The absence of his wife at moments when he appears most vulnerable only deepens the puzzle. Was she in Nigeria during the visit? If so, why? No one should be more invested in protecting Tinubu from public self-humiliation than the woman who has shared his life for decades.

Leadership requires stamina, alertness, and sustained engagement. Nigeria is facing economic pain, insecurity, and institutional strain. A president who looks physically diminished and mentally strained raises legitimate questions about governance.

These anxieties are compounded by Tinubu’s travel patterns. Reports that he did not immediately return to Nigeria after Turkey fed a public perception that he governs Nigeria occasionally from abroad. Nigerians joke about him being a French resident or ambassador. Exaggerated or not, such narratives thrive in the absence of transparency.

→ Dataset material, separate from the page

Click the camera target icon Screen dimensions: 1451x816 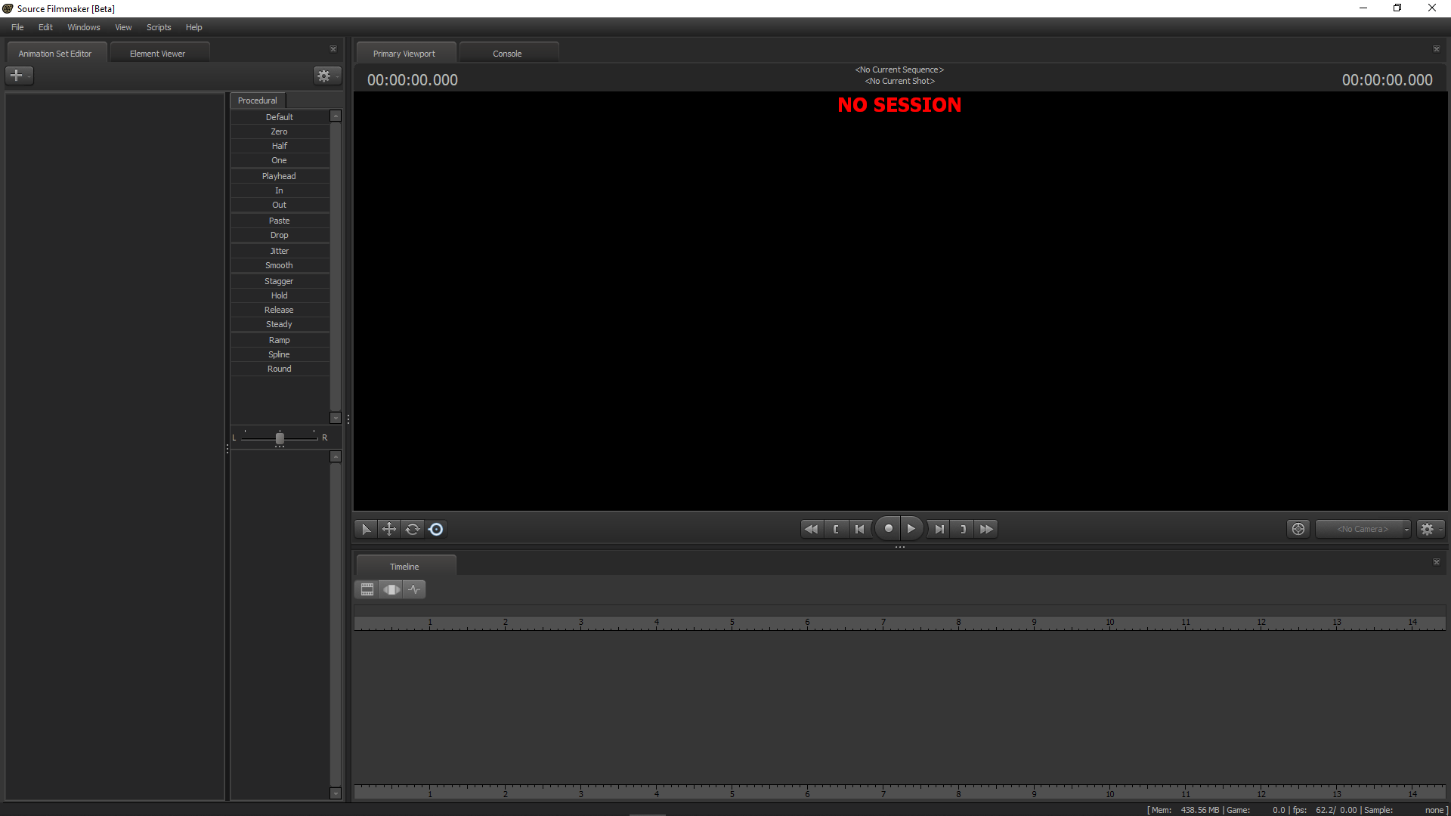pyautogui.click(x=1298, y=529)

Unlike former President Muhammadu Buhari, who formally transferred power to his vice president during medical trips in his first term, Tinubu has not been known to do so. This system of administration fuels speculation. Who governs when he is away, and under what authority?

This argument is not a call for cruelty but a plea for honesty and responsibility. Nigerians deserve clarity about the physical and mental readiness of their president. They deserve leadership that reassures rather than unsettles.

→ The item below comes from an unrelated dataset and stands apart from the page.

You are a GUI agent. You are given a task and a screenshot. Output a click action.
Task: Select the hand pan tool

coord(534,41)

Age may be inevitable, and decline may come uninvited, but how these realities are managed through care, transparency, and support is a choice. At this stage of Tinubu’s life and presidency, that responsibility cannot be outsourced entirely to aides and handlers. It must include the person who knows him best and who should care most deeply about how history remembers him.

As Ashake, a Nigerian musical artist, sang, “Lonely at the top”. We know power isolates, but marriage, at its best, humanises. If Tinubu is to finish his tenure with dignity, and if Nigeria is to be spared further embarrassment on the global stage, then the quiet, unglamorous politics of spousal care may matter more now than any memorandum of understanding signed abroad.

(This article is not intended to insult anyone, but we see what we have to do and do it rightly, and it is a follow-up to last week’s article.)